With an iPhone, hit the advanced button and click the post a link. Then paste the link to the video you want to show.


----------



## Dave Paine (May 30, 2012)

Not the first time this has been asked.

http://www.woodworkingtalk.com/f16/posting-videos-43004/


----------



## harrymontana (Dec 26, 2012)

Dave Paine said:


> Not the first time this has been asked.
> 
> http://www.woodworkingtalk.com/f16/posting-videos-43004/


 
correct, I am following the recommendations on this link without the spaces and without the http:// and nothing happens??

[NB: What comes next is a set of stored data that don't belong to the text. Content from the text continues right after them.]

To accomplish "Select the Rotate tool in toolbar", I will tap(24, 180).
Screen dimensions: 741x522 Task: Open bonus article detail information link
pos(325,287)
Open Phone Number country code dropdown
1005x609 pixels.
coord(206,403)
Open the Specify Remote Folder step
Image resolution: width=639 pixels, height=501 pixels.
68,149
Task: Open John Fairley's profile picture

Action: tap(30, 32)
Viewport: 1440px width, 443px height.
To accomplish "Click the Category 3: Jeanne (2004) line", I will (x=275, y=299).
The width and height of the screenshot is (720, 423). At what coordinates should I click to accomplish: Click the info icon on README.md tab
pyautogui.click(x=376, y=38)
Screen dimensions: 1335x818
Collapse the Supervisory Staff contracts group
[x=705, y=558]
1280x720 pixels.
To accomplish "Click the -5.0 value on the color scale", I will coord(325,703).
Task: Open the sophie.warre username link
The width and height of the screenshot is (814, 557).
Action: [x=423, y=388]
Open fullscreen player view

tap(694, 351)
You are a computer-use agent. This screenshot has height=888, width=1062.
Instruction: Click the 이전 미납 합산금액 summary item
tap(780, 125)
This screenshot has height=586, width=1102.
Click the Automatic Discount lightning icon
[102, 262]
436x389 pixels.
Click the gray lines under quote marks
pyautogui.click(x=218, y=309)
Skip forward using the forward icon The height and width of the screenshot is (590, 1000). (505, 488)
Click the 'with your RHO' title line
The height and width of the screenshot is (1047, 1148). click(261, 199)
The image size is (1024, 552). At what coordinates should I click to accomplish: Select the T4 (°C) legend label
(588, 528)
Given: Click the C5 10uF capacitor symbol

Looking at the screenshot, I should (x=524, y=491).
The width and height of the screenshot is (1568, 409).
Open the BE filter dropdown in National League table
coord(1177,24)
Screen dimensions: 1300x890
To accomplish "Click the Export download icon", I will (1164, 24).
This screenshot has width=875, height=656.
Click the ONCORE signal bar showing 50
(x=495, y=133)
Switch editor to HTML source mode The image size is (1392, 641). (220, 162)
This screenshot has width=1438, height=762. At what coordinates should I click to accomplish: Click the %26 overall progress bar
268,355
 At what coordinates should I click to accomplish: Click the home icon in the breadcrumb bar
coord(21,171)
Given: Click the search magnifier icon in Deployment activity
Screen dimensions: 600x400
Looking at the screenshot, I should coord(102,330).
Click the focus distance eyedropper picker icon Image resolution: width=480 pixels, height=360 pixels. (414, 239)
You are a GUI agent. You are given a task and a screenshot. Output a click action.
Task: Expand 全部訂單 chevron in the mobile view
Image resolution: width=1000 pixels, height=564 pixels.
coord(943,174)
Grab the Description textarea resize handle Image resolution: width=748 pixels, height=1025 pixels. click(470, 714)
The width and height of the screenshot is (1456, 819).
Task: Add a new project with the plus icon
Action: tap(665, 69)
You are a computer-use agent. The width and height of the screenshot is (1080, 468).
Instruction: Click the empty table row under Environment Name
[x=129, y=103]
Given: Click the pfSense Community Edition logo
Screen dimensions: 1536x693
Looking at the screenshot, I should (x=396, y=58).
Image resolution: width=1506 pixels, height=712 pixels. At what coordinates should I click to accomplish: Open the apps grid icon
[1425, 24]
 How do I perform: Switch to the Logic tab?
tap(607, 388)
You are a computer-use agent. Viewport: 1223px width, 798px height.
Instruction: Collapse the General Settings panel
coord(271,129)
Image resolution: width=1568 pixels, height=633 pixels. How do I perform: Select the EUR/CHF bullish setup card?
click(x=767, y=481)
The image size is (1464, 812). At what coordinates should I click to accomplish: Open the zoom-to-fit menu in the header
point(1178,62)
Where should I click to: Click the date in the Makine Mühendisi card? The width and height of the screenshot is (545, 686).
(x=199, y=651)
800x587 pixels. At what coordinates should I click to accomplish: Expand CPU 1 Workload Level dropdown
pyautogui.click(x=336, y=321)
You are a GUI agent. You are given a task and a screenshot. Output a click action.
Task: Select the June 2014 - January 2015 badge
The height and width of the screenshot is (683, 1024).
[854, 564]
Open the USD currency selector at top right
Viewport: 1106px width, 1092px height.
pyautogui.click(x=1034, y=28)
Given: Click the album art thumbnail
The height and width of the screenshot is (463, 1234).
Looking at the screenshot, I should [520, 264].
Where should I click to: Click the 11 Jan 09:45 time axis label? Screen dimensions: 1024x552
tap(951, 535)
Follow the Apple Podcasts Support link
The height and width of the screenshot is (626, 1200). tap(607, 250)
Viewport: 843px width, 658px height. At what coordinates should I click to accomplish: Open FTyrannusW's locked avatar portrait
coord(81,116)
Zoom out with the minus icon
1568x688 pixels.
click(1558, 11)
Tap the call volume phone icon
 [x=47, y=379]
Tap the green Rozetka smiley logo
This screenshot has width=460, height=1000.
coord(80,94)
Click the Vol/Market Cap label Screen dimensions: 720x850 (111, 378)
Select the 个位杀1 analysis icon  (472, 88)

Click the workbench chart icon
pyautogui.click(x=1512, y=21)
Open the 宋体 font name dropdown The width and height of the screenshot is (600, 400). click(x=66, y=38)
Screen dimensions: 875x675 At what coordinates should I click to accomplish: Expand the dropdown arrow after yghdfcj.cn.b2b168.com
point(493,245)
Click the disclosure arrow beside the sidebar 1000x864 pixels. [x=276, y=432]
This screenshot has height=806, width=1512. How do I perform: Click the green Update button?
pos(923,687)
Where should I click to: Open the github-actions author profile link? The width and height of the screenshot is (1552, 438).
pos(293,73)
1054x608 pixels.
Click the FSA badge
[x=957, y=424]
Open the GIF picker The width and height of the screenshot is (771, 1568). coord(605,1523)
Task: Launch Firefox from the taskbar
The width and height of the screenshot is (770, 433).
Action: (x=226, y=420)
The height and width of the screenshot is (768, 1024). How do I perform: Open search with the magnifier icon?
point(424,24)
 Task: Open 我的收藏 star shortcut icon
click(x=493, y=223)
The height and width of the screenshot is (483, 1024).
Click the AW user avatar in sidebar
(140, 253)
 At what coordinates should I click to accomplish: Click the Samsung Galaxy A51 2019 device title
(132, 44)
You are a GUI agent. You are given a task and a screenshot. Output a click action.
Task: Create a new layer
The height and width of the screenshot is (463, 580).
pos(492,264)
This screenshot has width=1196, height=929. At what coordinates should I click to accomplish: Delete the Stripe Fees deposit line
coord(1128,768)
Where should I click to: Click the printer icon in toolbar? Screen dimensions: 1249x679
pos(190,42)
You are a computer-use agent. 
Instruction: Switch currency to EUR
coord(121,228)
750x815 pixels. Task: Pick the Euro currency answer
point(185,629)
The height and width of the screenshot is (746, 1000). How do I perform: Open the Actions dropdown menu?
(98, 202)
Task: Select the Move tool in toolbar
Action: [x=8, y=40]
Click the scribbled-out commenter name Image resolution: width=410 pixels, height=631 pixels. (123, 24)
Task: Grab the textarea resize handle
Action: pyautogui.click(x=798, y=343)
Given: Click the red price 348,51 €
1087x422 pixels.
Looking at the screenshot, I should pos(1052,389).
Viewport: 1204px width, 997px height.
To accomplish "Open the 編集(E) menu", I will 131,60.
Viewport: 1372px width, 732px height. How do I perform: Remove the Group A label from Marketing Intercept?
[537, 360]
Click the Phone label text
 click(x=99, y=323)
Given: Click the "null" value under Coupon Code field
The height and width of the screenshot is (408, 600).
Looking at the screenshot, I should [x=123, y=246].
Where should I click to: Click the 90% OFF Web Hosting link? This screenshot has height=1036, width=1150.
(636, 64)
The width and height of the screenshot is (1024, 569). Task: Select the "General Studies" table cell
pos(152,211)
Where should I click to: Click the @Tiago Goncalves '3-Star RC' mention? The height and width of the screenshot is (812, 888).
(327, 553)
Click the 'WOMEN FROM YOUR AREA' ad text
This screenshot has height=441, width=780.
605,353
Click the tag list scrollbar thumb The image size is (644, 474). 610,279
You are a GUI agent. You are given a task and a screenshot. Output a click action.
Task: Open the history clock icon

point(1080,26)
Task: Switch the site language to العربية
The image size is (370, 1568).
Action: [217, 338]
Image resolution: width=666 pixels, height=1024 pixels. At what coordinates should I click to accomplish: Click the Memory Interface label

my link is http://youtu.be/9oXVcIrqBc0

youtu.be/9oXVcIrqBc0

www.youtu.be/9oXVcIrqBc0


----------



## Dave Paine (May 30, 2012)

harrymontana said:


> correct, I am following the recommendations on this link without the spaces and without the http:// and nothing happens??
> 
> my link is http://youtu.be/9oXVcIrqBc0


The above link works for me like any other URL. It takes me to YouTube and the video plays.

I am not sure why the embedded view does not show. I have not been successful myself, except with URL links.


----------



## harrymontana (Dec 26, 2012)

okay


----------